Mario: Regarding sexuality, there are so many restrictions and there have been studies where sex is taught wrong in Catholic schools, where their main focus is impurity and all this. For example, when I was going to Catholic school for my First Communion, we had to go protest in San Francisco for the March of Our Lives [Walk for Life]. And so I was exposed to abortion at an extremely young age and I got to see vivid images which I now disagree with, because that psychologically tormented me for a while. Then there’s expressing yourself sexually being a sin. That, for me, is wrong. I believe, as a human, sexuality should be indulged and should be expressed. I think it’s a human right to be sexually free. So when you have those restrictions, also on gender and sexuality and all this, students who don’t feel like they’re part of that heterosexuality and that gender spectrum, they’re going to feel like the Church is going to be harsh on them. Those simple principles that continue on and don’t adapt – there obviously are churches that are adapting to those – I’m a straight cisgender male who falls basically traditional, but if I was a gay student or even a transgender student and if I knew my church didn’t recognize me, I would most definitely go to a church that did.
You say the march about abortion traumatized you?
Mario: It’s because the people on the sides who were rooting against it did have pictures and vivid images of babies and blood and all that, so that traumatized me. I wish I didn’t go through that experience because when you have that embedded in you at a young age, you will go through your life thinking it’s wrong. Obviously now I don’t think it’s wrong. I also don’t think I have a right to say what a woman can and cannot do.
If you were looking at one of those bloody pictures now, would you just say, “That’s fine.”?
Mario: That’s propaganda, though. They don’t pull babies out and kill them. They don’t. Even if it was, I wouldn’t say it’s wrong. It’s too hard of a question to answer. I simply don’t have an opinion on abortion because it doesn’t effect me personally because I’m not the one who’s getting it and I wouldn’t want a woman or someone else making a decision about male vasectomies. It was just too much to experience at that young age. Obviously now I would be able to comprehend why the image is wrong, but seeing it at 13 or 12, it was just too much for me.
“…because back then you had to put a slip in that shows proof that you went to church….”
Huh?
Immature, babyish, not college material. As usual….and what is this babyish garbage of the so-called “human right” to “indulge your sexuality?” Without any sense of decency, morality, maturity, responsibility, manliness and respect for women, and respect for babies created by the sex act? And with whom is he going to “indulge himself?” Date rape? Pay a prostitute? And abortion– “so what?” College, and all that immature, immoral liberal-leftist garbage and filth he learned– has ruined this boy.
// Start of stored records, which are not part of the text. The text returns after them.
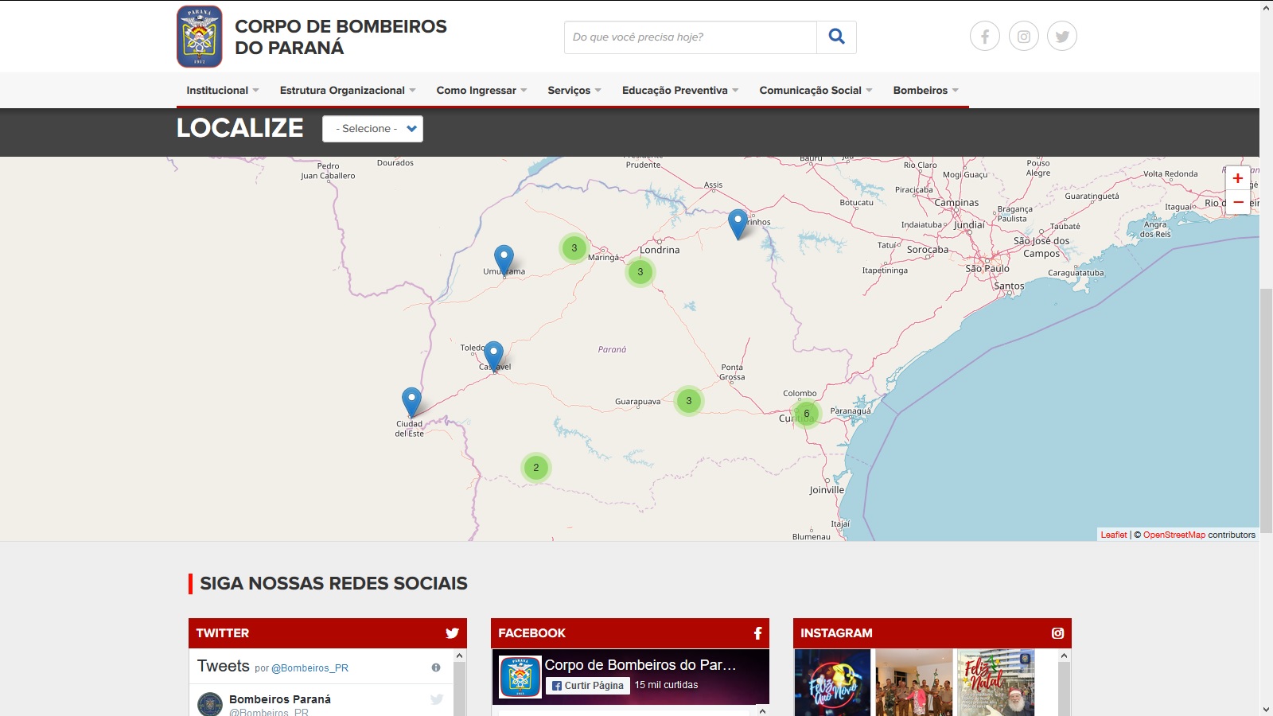Zoom out the map with minus button
This screenshot has height=716, width=1273.
tap(1238, 202)
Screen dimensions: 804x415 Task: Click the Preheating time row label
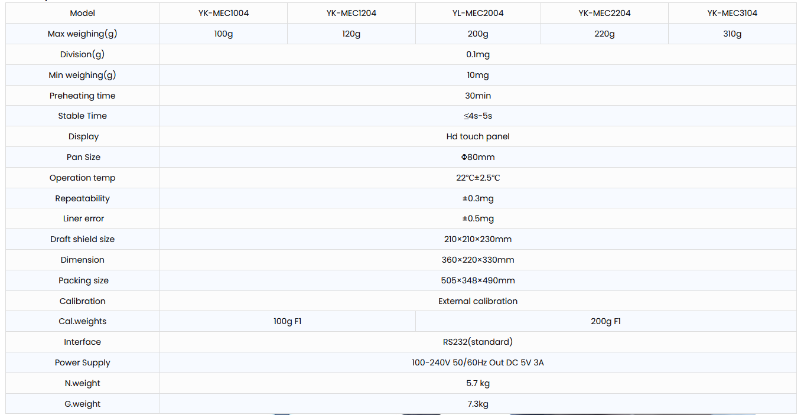tap(83, 96)
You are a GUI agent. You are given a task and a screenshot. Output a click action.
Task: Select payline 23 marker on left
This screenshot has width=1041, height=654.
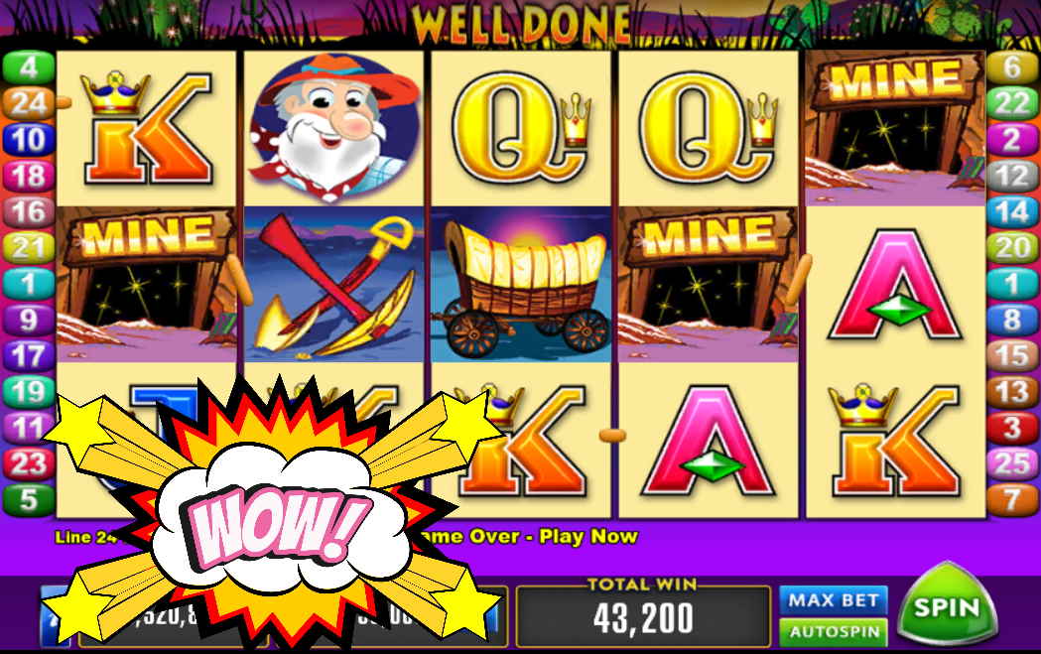pos(28,463)
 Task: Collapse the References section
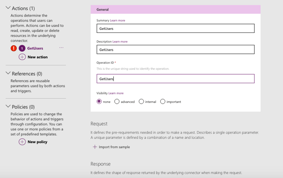[x=8, y=73]
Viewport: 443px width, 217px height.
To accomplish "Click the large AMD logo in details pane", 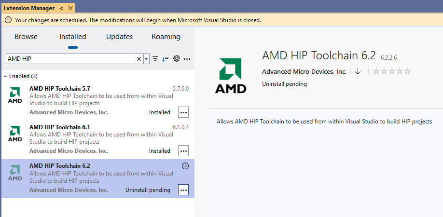I will 231,75.
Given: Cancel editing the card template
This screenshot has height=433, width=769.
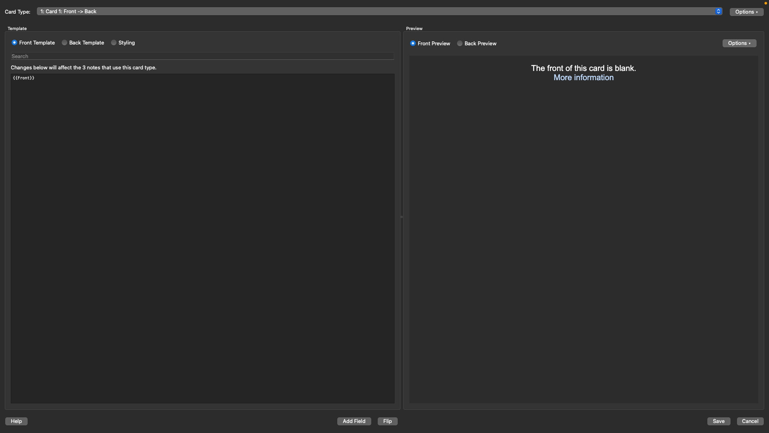Looking at the screenshot, I should (750, 421).
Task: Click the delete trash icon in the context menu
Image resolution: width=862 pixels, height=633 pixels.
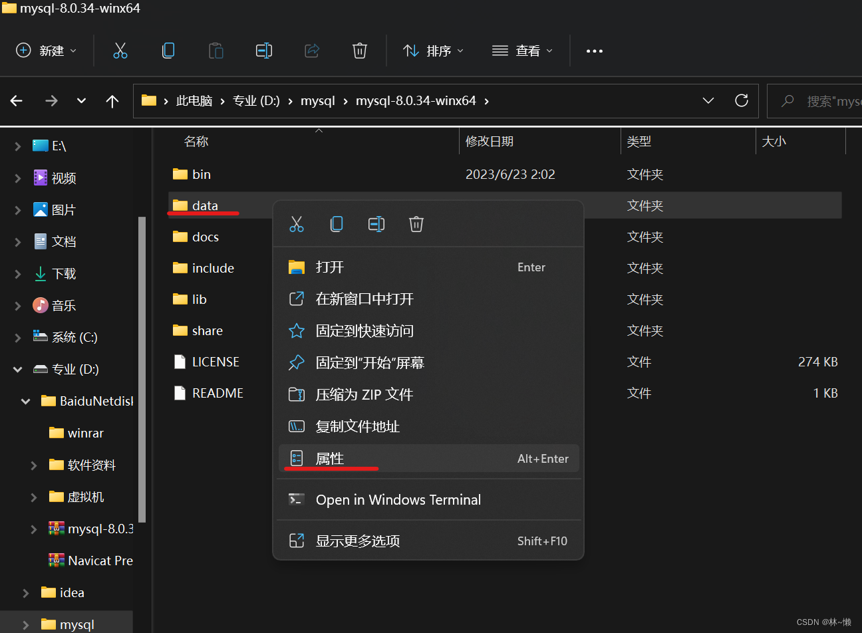Action: click(x=416, y=225)
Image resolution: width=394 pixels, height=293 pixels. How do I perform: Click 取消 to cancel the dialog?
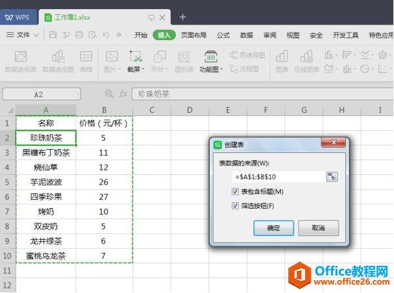pyautogui.click(x=318, y=228)
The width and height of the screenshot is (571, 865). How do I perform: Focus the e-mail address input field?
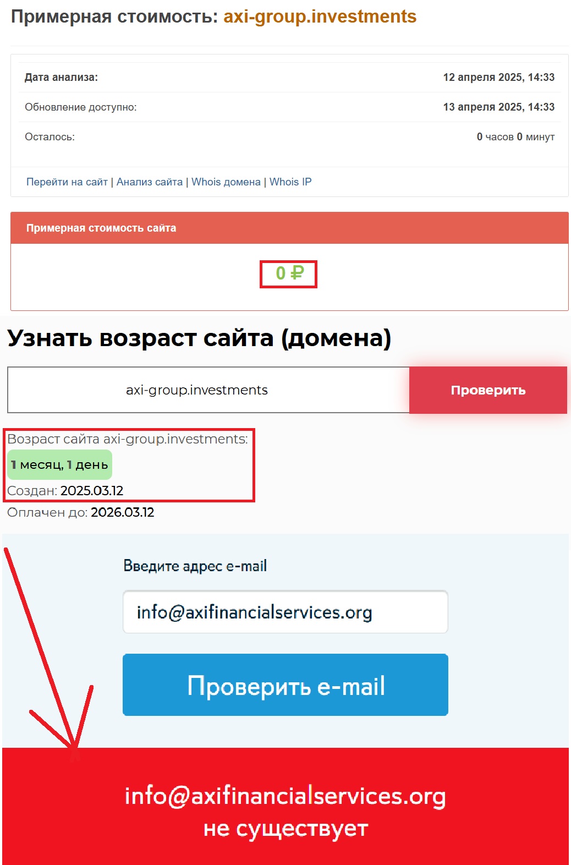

No religious nor moral trainig, growing up in the post-Conciliar era.
Traditional love, romance and Marriage– with sex as a part of a lifelong Marriage only, between one man and one woman– bringing forth children into the world– is what this boy needed to learn, from his earliest childhood days.
You people, that world doesn’t exist anymore. And the world that exists now will soon collapse.
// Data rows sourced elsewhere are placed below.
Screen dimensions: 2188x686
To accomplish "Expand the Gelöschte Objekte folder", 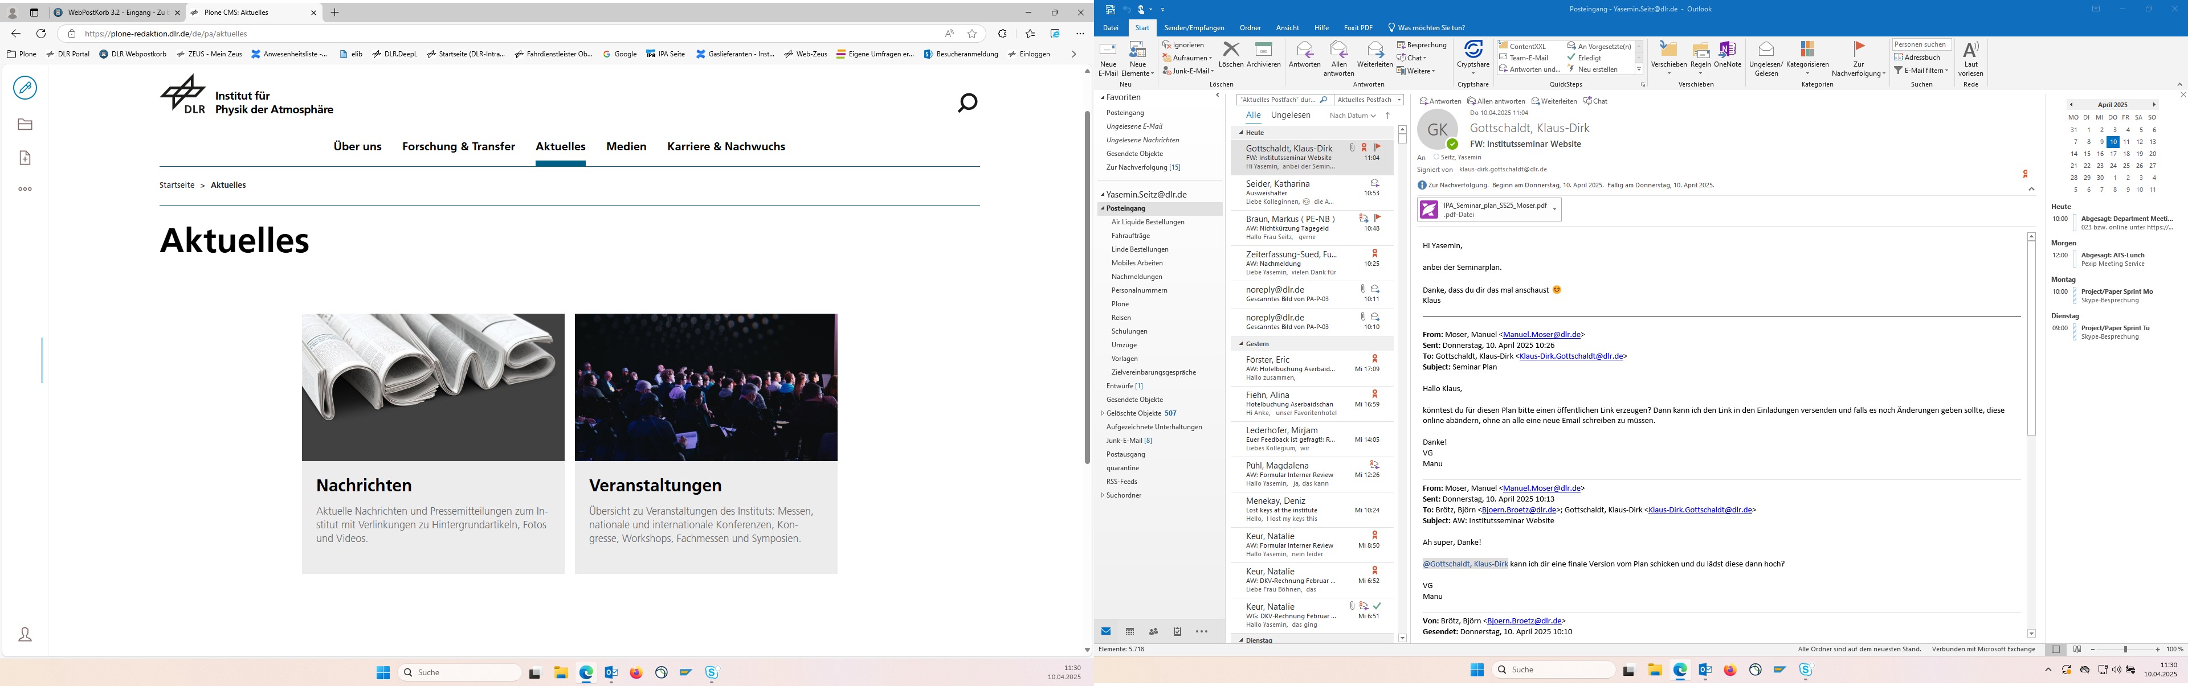I will point(1102,413).
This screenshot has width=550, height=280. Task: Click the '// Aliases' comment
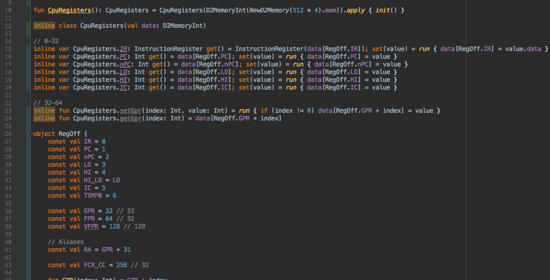click(66, 242)
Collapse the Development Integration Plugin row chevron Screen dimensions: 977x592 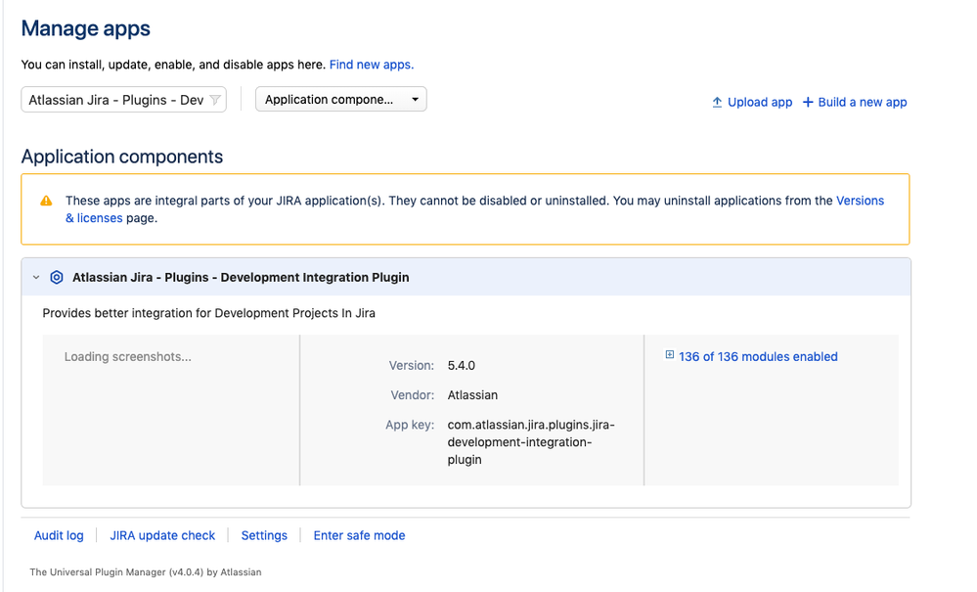(36, 278)
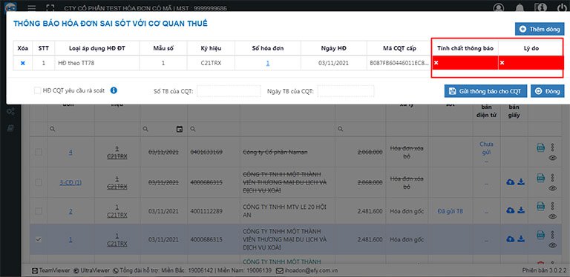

Too bad he succumbed to the messages of the secular world. Faith, if you truly believe helps you see evil for what it is. That he now thinks abortion is okay demonstrates that he never really believed.
This young man is a fallen away Catholic. His Immortal Soul is in grave danger.
His belief is not mine just like many million other people in this planet. People need to learn to disagree with others’ beliefs and not impose their opinions onto other people.
He might be a nice guy, but he certainly is no longer a Catholic.
A great example of someone who fell prey to moral and religious relativism.
Religion is not just a “tool to help you get by”.
Religion is a little more than a social crutch.
If you don’t know if you believe in an afterlife, you’re agnostic. This poor kid is not even close to being Christian. He doesn’t know what or who his god is. I hope he finds real catechesis somewhere. Everyone around him seems to have failed him.